Sphera Solutions, a Chicago-based risk management and compliance software company, has acquired Rivo Software, a 13-year-old, Warwick, U.K.-based maker of risk management and compliance software. Terms of the deal weren’t disclosed. It isn’t clear whether Rivo had venture backing. More here.

Chipmaker Advanced Micro Devices is acquiring the IP and all of the employees of Nitero, an eight-year-old, Austin, Tex.-based startup that’s reportedly one of few companies capable of supplying 60 GHz mmWave radio technologies. Terms weren’t disclosed. Nitro had raised $4.7 million from Southern Cross Venture Partners and Trailblazer Capital, shows Crunchbase. Forbes has more here.

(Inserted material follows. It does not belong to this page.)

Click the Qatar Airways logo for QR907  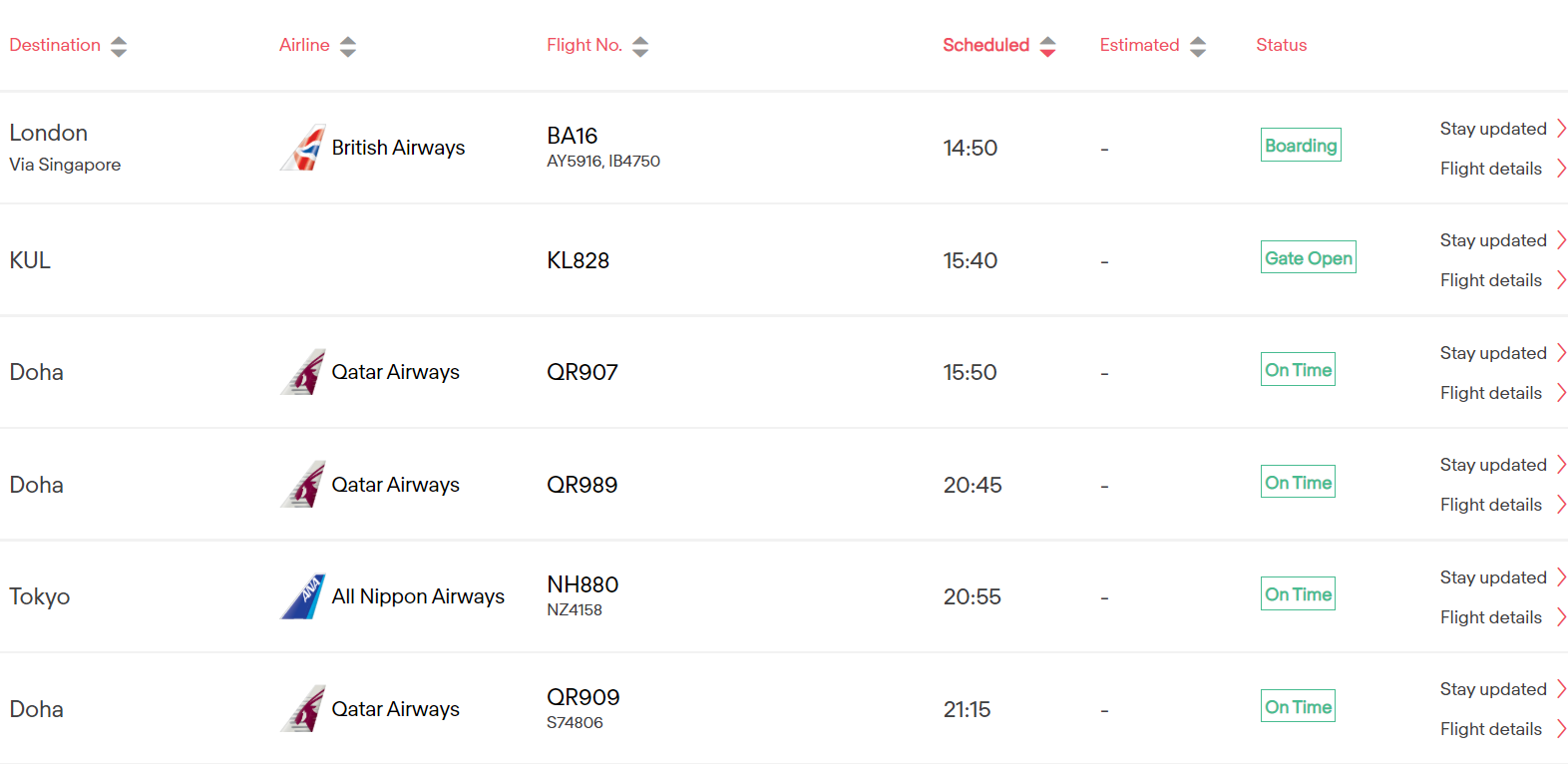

Remember when Chinese electronics giant LeEco said it was going to acquire U.S.-based TV maker Vizio? So that’s not happening. The Verge has more here.


Chris Bevington, a director of global partnerships at music streaming service Spotify, was killed in the Stockholm truck attack Friday, the company’s co-founder/CEO Daniel Ek confirmed on Facebook. He was 41. More here.

Last year, David Hung sold his drug company, Medivation, to Pfizer for $14.3 billion; now he’s joining Axovant Sciences, a risky drug developer focused on Alzheimer’s (and the brainchild of Vivek Ramaswamy, who we interviewed at our last StrictlyVC event and for TechCrunch). More on Hung’s move in Forbes.

Netflix chief product officer Neil Hunt is leaving the company after an 18-year run, the company announced Friday. More here.


According to a new study by the Boston Consulting Group, by 2030, up to a quarter of driving miles in the U.S. could be handled by self-driving electric vehicles. More here.

Essential Reads

Comcast is working on a Netflix rival.

Tesla just quietly debuted a solar option that could be a lot more practical for homeowners not looking to replace their entire roofs.


Where to invest $10,000 right now.

Why women don’t report sexual harassment.

A study confirms (again?) that the more you use Facebook, the worse you feel.

Retail Therapy

Blue checkered shirts are so 1998 (through 2016). Now, it’s all about that preppiest of colors: pink.